No literature [that we have studied] has explored the possibility of aligning a mixed semi-presidential system with a mixed member proportional representation system, where the plurality reps are voted concurrently with the president. The effect of such an arrangement would potentially be to create a “shadow coalition” superimposed on the fragmented legislature. The broad, multi-ethnic group negotiated by the president on a national scale, and within every district by the district representatives could provide a long term multi-ethnic framework to guide the actions of the multi-ethnic coalitions created by convenience in the legislature. Figure 1 demonstrates a conceptual framework to this. At the very least, this system confuses the lines of allegiance and disperses power points, making it difficult for the Hutus to solidify against the Tutsis. At the best, there is at once fragmentation and unity; there is long-term direction and short-term flexibility.

The above institutions reflect the national need for the gradual dissolution of ethnic divisions. There is no guarantee that the institutions outlined above will actually result in what is argued: while I conjecture that two separate groups of coalitions would be created for electing the president (broad) and for electing the PR national legislators (fragmented), Rwanda could instead create a rigid two-party system, from which it would be difficult to break. Horowitz demonstrates through Guyana’s unsuccessful attempts to maximize both representation and fragmentation, that PR cannot split a “result already entrenched in the party system” (558). On the other hand, though presidential seats tend to concentrate power, the preferential voting scheme (still novel) may incentivize the fragmentation of power because everyone gets a vote, making the president’s coalitions less broad, perhaps in unexpected ways.

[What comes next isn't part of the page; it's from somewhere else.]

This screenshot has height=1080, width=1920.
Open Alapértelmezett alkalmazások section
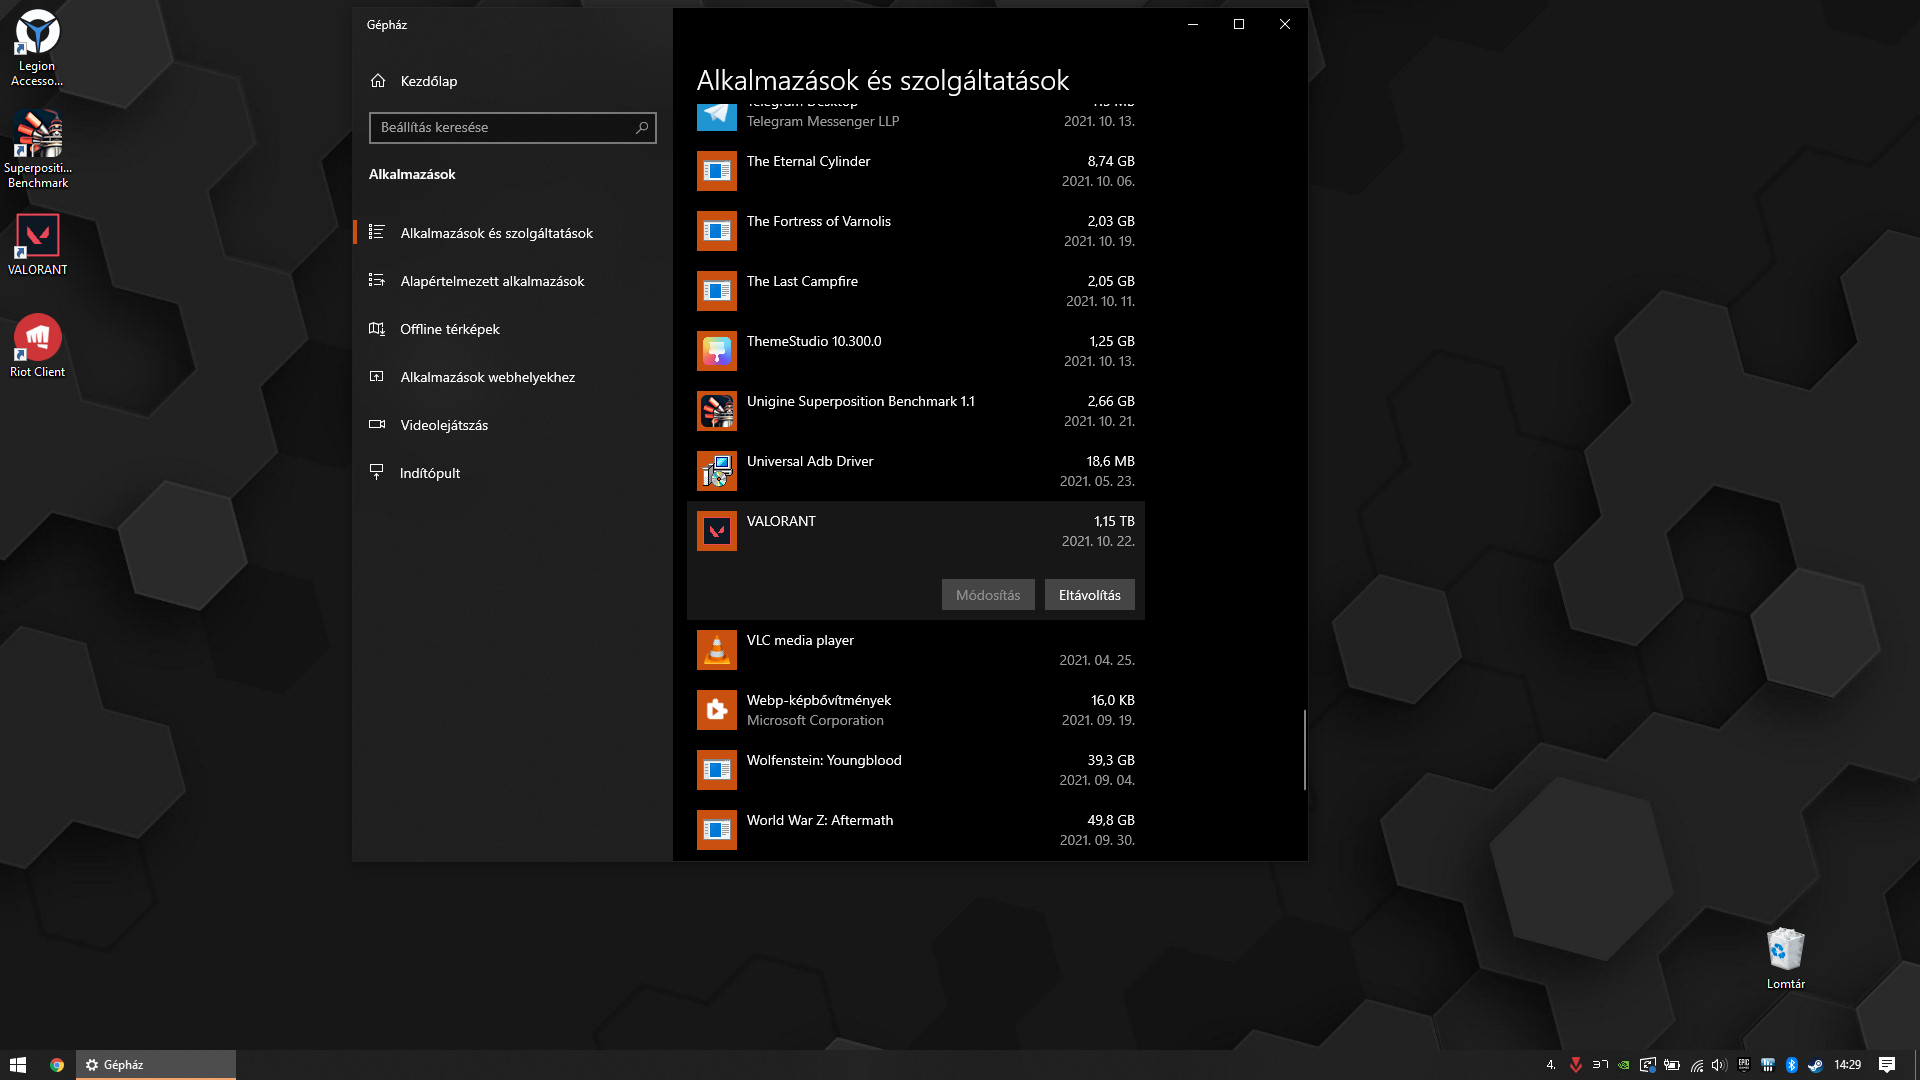coord(492,281)
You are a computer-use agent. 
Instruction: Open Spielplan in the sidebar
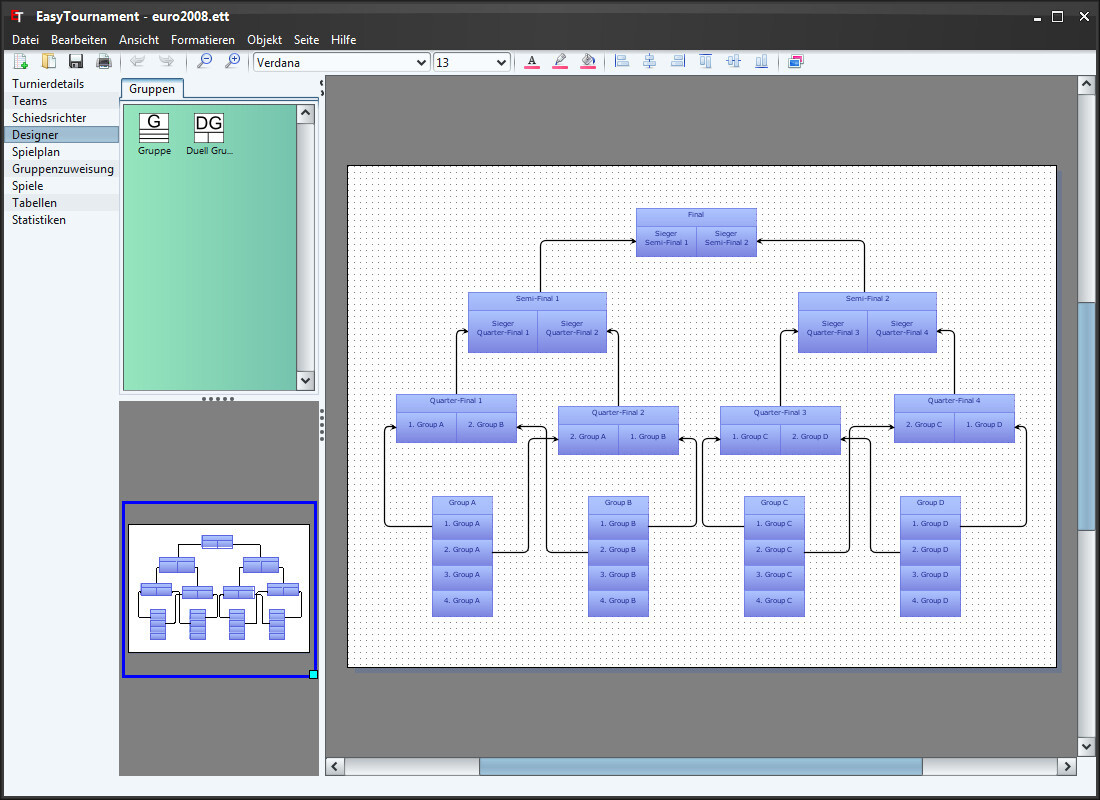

The system does, however, create incentives for cross-cutting allegiances, multiple points of power, and fluidity, which in turn promotes fair representation and moderation. Moreover, the constitutional arrangements provide for a sharing of power between president and prime minister that is optimal for effective government under circumstances of multipartism. Indeed, as it is hoped with the forgoing, Rwanda may find that the very types of constitutional institutions which can be pointed to as the source of the Hutu-Tutsi division may someday be pointed to for its solution.

* These are adapted in part from Donald Horowitz’s recommendations in Ethnic Groups in Conflict (1985), course book pages 542 and 549.